Il tuo percorso è incredibile. Sei arrivato in Italia in nave e hai trascorso un periodo in un campo profughi, mentre oggi sei una popstar internazionale.
È qualcosa che porto sempre con me. Non è una parentesi del passato, è la base di tutto. È ciò che cerco di trasmettere nelle mie canzoni. Anche oggi, con una carriera consolidata, non dimentico da dove sono partito. Anzi, più il tempo passa, più sento il bisogno di raccontarlo.
Come mai?
Perché quando si fa musica ci si può isolare, ma per me è fondamentale parlare a tutti, essere comprensibile e accessibile. Vengo da un Paese che ha vissuto tante difficoltà, e credo che sia giusto ricordare sempre le proprie radici. Perché è l’unico modo per sapere dove si vuole andare. E se questa storia può ispirare qualcuno che oggi si trova in difficoltà, allora ha ancora più senso raccontarla.
Quando hai capito che la musica era la tua strada?
Diciamo che me lo sono costruito passo dopo passo. In Albania era difficile, negli anni '90 era tutto complicato. Quando sono arrivato in Italia, nel 1997, ho trovato un terreno più fertile, anche se ero molto timido e insicuro. Ma un mese dopo il mio arrivo, per il quindicesimo compleanno, mi regalarono una chitarra. Quella ha cambiato tutto. Ho iniziato a scrivere, a suonare, a cantare. Ci ho messo un po’ a credere davvero in me stesso, ma da lì è cominciato tutto.

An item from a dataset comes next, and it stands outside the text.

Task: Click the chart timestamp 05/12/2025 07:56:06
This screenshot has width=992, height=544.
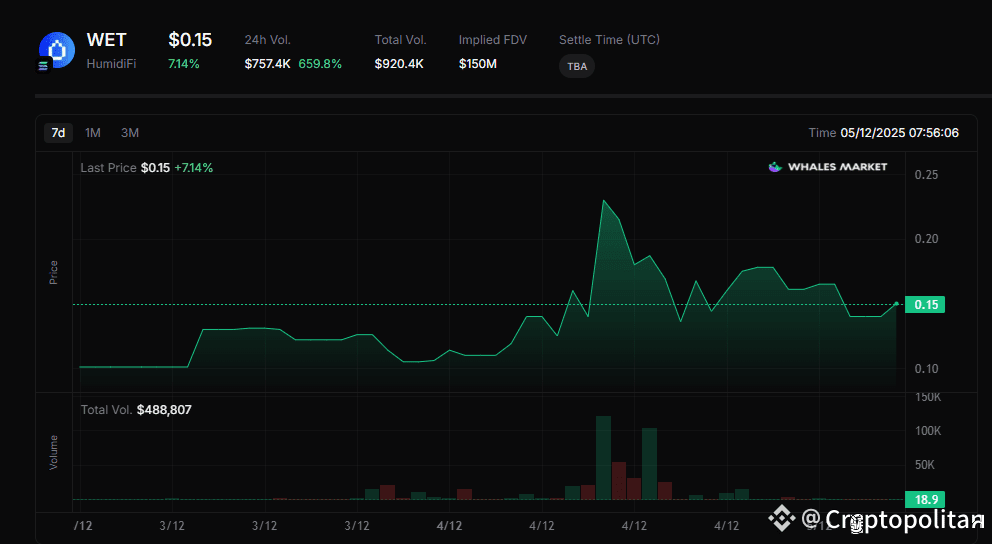Action: [899, 133]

Quella chitarra ce l’hai ancora?
Purtroppo no. Era a casa dei miei genitori, che poi si sono trasferiti un paio di volte, e credo si sia persa. È un peccato, ma ho altre chitarre importanti per me. Per esempio, ne ho una semplicissima, che ho fatto verniciare di bianco per abbinarla al look del concerto. Con quella ho scritto tante canzoni diventate hit in Albania. E ho deciso che la regalerò a un giovane chitarrista. Mi piace farlo: passare il testimone. L’ho già fatto altre volte. È un gesto simbolico, ma potente.

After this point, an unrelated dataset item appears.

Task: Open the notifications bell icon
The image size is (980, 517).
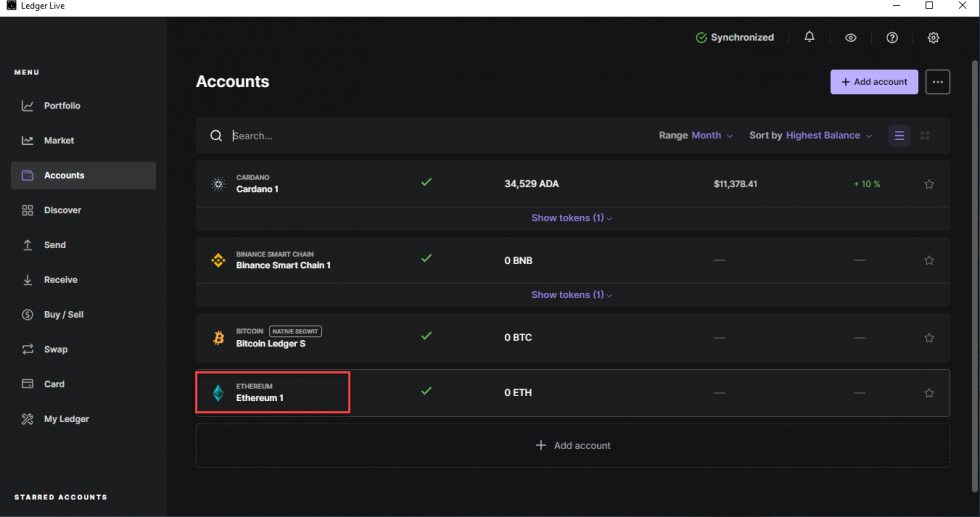Action: tap(809, 38)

La tua musica risente più delle influenze albanesi o italiane?
È decisamente un misto. Con il tempo ho riscoperto sempre di più il mio Paese, ma l’Italia ha avuto un peso enorme sulla mia formazione artistica. E poi ci sono state anche le influenze anglo-americane: ho ascoltato tanta musica inglese e americana. Tutto questo si mescola e dà vita al mio stile. È un mix culturale che riflette esattamente il mio percorso.

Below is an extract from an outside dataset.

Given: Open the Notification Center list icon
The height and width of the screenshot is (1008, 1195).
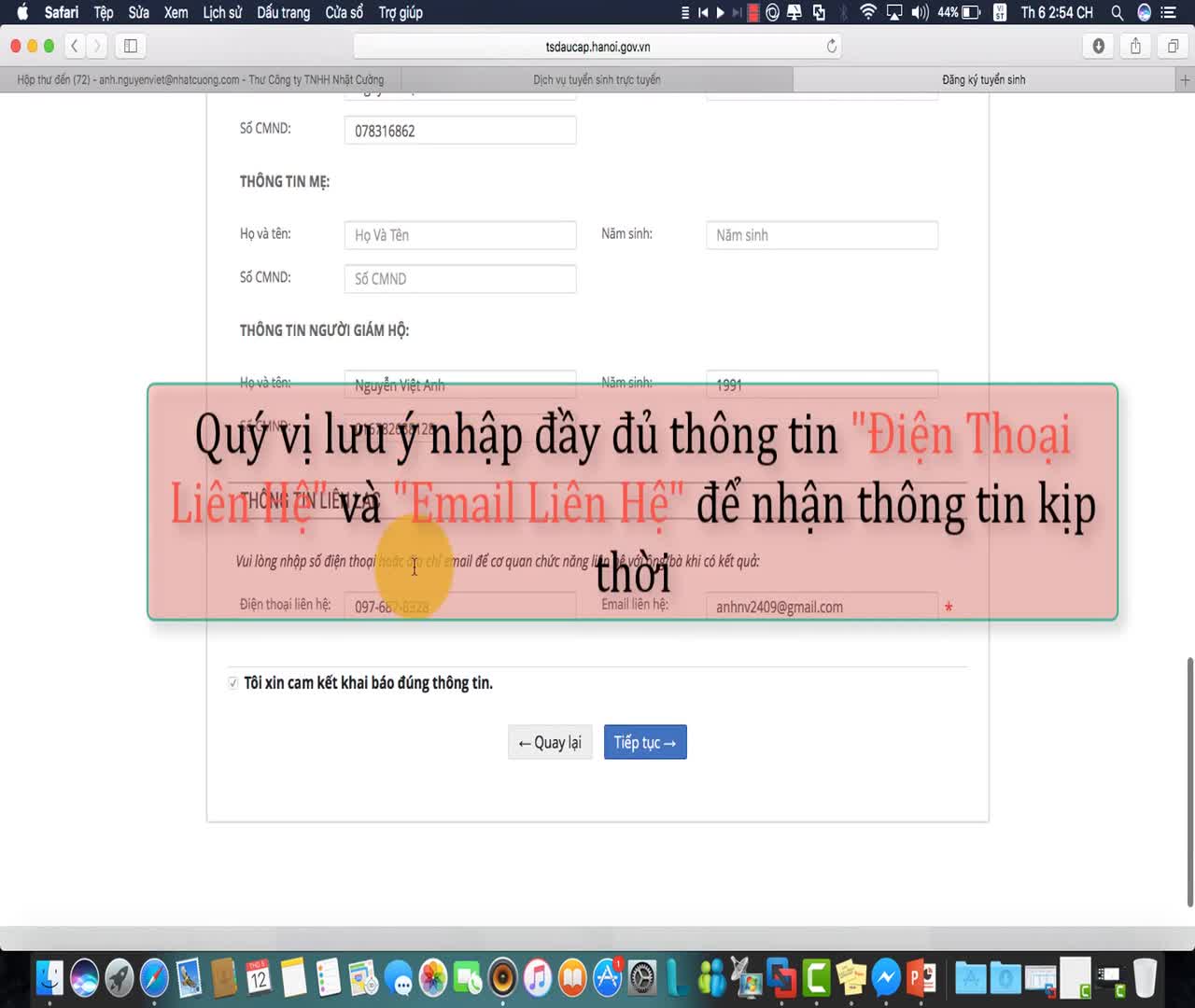Looking at the screenshot, I should 1168,12.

Quindi, se dovessi definire il tuo sound oggi, come lo descriveresti?
Direi che è un sound europeo, nel senso più ampio del termine. Ha un’anima mediterranea, con radici albanesi profonde, ma è arricchito dalla melodia e dalla scrittura italiana, e influenzato anche dalle sonorità internazionali. La mia musica vuole essere un ponte: tra culture, tra lingue, tra storie. Per questo non amo chiudermi in un’etichetta. Preferisco pensare che ogni brano sia un pezzo della mia storia e, spero, anche di chi lo ascolta.